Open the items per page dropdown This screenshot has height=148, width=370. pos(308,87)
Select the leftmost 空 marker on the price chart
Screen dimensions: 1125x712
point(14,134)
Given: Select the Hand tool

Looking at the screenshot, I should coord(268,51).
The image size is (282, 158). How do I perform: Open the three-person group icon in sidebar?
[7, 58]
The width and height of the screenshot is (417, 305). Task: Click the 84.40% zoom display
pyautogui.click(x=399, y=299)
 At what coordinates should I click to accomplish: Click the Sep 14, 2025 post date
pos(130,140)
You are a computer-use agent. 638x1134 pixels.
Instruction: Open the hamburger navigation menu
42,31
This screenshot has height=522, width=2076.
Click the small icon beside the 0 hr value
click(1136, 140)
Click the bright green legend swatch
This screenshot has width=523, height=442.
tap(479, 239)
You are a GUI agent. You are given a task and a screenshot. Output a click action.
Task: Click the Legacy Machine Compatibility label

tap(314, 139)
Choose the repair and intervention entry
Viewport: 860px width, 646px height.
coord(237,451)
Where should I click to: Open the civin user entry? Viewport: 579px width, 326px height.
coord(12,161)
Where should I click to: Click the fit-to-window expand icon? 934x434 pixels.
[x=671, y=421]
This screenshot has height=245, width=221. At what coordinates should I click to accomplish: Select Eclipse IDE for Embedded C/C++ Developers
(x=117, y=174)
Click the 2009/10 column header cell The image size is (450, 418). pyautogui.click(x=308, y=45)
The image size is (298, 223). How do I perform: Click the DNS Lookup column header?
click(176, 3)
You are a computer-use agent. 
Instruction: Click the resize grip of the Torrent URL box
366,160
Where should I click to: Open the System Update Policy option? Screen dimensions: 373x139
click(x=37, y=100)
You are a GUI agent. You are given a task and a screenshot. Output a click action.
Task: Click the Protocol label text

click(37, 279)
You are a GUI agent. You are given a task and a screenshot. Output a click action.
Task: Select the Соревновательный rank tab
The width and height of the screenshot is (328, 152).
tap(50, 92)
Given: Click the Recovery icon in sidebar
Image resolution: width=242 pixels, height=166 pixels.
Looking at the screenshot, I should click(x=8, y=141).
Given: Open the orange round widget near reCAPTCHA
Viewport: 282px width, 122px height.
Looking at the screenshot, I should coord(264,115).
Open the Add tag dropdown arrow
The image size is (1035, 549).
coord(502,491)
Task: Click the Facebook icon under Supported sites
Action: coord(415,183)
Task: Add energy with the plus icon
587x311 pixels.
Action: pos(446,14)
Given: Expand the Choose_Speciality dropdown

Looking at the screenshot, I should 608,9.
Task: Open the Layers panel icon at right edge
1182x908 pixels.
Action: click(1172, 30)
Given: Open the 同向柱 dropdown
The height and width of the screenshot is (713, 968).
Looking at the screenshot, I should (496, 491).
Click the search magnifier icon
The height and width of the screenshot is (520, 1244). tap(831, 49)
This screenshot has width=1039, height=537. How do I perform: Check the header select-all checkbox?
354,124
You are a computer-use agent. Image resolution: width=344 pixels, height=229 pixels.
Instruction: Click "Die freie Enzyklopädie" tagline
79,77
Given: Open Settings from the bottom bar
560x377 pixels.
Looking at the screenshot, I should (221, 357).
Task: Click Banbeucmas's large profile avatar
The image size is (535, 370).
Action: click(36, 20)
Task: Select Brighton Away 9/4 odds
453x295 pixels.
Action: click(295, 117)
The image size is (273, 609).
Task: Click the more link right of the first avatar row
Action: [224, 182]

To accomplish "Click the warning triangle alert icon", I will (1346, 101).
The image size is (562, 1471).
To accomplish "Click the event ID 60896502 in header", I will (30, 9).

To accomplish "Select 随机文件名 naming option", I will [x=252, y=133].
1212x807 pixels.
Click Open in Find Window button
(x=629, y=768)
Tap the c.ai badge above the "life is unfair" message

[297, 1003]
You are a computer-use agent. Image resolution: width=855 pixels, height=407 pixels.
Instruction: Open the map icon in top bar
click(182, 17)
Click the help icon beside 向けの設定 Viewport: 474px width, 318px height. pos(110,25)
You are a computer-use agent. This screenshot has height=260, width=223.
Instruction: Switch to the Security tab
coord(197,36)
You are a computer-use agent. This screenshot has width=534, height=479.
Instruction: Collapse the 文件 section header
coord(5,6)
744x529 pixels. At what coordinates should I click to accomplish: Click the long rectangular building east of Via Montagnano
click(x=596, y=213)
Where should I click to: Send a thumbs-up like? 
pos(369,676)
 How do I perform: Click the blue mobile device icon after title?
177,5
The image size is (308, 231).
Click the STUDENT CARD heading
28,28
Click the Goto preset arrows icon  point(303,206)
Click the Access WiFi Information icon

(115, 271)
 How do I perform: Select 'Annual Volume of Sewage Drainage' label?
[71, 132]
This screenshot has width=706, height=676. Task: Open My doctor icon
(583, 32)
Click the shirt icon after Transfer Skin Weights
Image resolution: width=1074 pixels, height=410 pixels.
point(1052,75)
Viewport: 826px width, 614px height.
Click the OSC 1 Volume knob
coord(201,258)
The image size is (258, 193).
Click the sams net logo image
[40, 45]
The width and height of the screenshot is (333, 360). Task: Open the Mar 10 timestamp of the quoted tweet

### Action item
Your reply needs to reproduce all of the listing exactly.

### Task answer
Open the items per page dropdown This screenshot has height=148, width=370. pos(308,87)
Select the leftmost 空 marker on the price chart
Screen dimensions: 1125x712
point(14,134)
Given: Select the Hand tool

Looking at the screenshot, I should coord(268,51).
The image size is (282, 158). How do I perform: Open the three-person group icon in sidebar?
[7, 58]
The width and height of the screenshot is (417, 305). Task: Click the 84.40% zoom display
pyautogui.click(x=399, y=299)
 At what coordinates should I click to accomplish: Click the Sep 14, 2025 post date
pos(130,140)
You are a computer-use agent. 638x1134 pixels.
Instruction: Open the hamburger navigation menu
42,31
This screenshot has height=522, width=2076.
Click the small icon beside the 0 hr value
click(1136, 140)
Click the bright green legend swatch
This screenshot has width=523, height=442.
tap(479, 239)
You are a GUI agent. You are given a task and a screenshot. Output a click action.
Task: Click the Legacy Machine Compatibility label

tap(314, 139)
Choose the repair and intervention entry
Viewport: 860px width, 646px height.
coord(237,451)
Where should I click to: Open the civin user entry? Viewport: 579px width, 326px height.
coord(12,161)
Where should I click to: Click the fit-to-window expand icon? 934x434 pixels.
[x=671, y=421]
This screenshot has height=245, width=221. At what coordinates should I click to accomplish: Select Eclipse IDE for Embedded C/C++ Developers
(x=117, y=174)
Click the 2009/10 column header cell The image size is (450, 418). pyautogui.click(x=308, y=45)
The image size is (298, 223). How do I perform: Click the DNS Lookup column header?
click(176, 3)
You are a computer-use agent. 
Instruction: Click the resize grip of the Torrent URL box
366,160
Where should I click to: Open the System Update Policy option? Screen dimensions: 373x139
click(x=37, y=100)
You are a GUI agent. You are given a task and a screenshot. Output a click action.
Task: Click the Protocol label text

click(37, 279)
You are a GUI agent. You are given a task and a screenshot. Output a click action.
Task: Select the Соревновательный rank tab
The width and height of the screenshot is (328, 152).
tap(50, 92)
Given: Click the Recovery icon in sidebar
Image resolution: width=242 pixels, height=166 pixels.
Looking at the screenshot, I should click(x=8, y=141).
Given: Open the orange round widget near reCAPTCHA
Viewport: 282px width, 122px height.
Looking at the screenshot, I should coord(264,115).
Open the Add tag dropdown arrow
The image size is (1035, 549).
coord(502,491)
Task: Click the Facebook icon under Supported sites
Action: coord(415,183)
Task: Add energy with the plus icon
587x311 pixels.
Action: pos(446,14)
Given: Expand the Choose_Speciality dropdown

Looking at the screenshot, I should 608,9.
Task: Open the Layers panel icon at right edge
1182x908 pixels.
Action: click(1172, 30)
Given: Open the 同向柱 dropdown
The height and width of the screenshot is (713, 968).
Looking at the screenshot, I should (496, 491).
Click the search magnifier icon
The height and width of the screenshot is (520, 1244). tap(831, 49)
This screenshot has width=1039, height=537. How do I perform: Check the header select-all checkbox?
354,124
You are a computer-use agent. Image resolution: width=344 pixels, height=229 pixels.
Instruction: Click "Die freie Enzyklopädie" tagline
79,77
Given: Open Settings from the bottom bar
560x377 pixels.
Looking at the screenshot, I should (221, 357).
Task: Click Banbeucmas's large profile avatar
The image size is (535, 370).
Action: click(36, 20)
Task: Select Brighton Away 9/4 odds
453x295 pixels.
Action: click(295, 117)
The image size is (273, 609).
Task: Click the more link right of the first avatar row
Action: [224, 182]

To accomplish "Click the warning triangle alert icon", I will (1346, 101).
The image size is (562, 1471).
To accomplish "Click the event ID 60896502 in header", I will (30, 9).

To accomplish "Select 随机文件名 naming option", I will [x=252, y=133].
1212x807 pixels.
Click Open in Find Window button
(x=629, y=768)
Tap the c.ai badge above the "life is unfair" message

[297, 1003]
You are a computer-use agent. Image resolution: width=855 pixels, height=407 pixels.
Instruction: Open the map icon in top bar
click(182, 17)
Click the help icon beside 向けの設定 Viewport: 474px width, 318px height. pos(110,25)
You are a computer-use agent. This screenshot has height=260, width=223.
Instruction: Switch to the Security tab
coord(197,36)
You are a computer-use agent. This screenshot has width=534, height=479.
Instruction: Collapse the 文件 section header
coord(5,6)
744x529 pixels. At what coordinates should I click to accomplish: Click the long rectangular building east of Via Montagnano
click(x=596, y=213)
Where should I click to: Send a thumbs-up like? 
pos(369,676)
 How do I perform: Click the blue mobile device icon after title?
177,5
The image size is (308, 231).
Click the STUDENT CARD heading
28,28
Click the Goto preset arrows icon  point(303,206)
Click the Access WiFi Information icon

(115, 271)
 How do I perform: Select 'Annual Volume of Sewage Drainage' label?
[71, 132]
This screenshot has width=706, height=676. Task: Open My doctor icon
(583, 32)
Click the shirt icon after Transfer Skin Weights
Image resolution: width=1074 pixels, height=410 pixels.
point(1052,75)
Viewport: 826px width, 614px height.
Click the OSC 1 Volume knob
coord(201,258)
The image size is (258, 193).
Click the sams net logo image
[40, 45]
The width and height of the screenshot is (333, 360). Task: Open the Mar 10 timestamp of the quoted tweet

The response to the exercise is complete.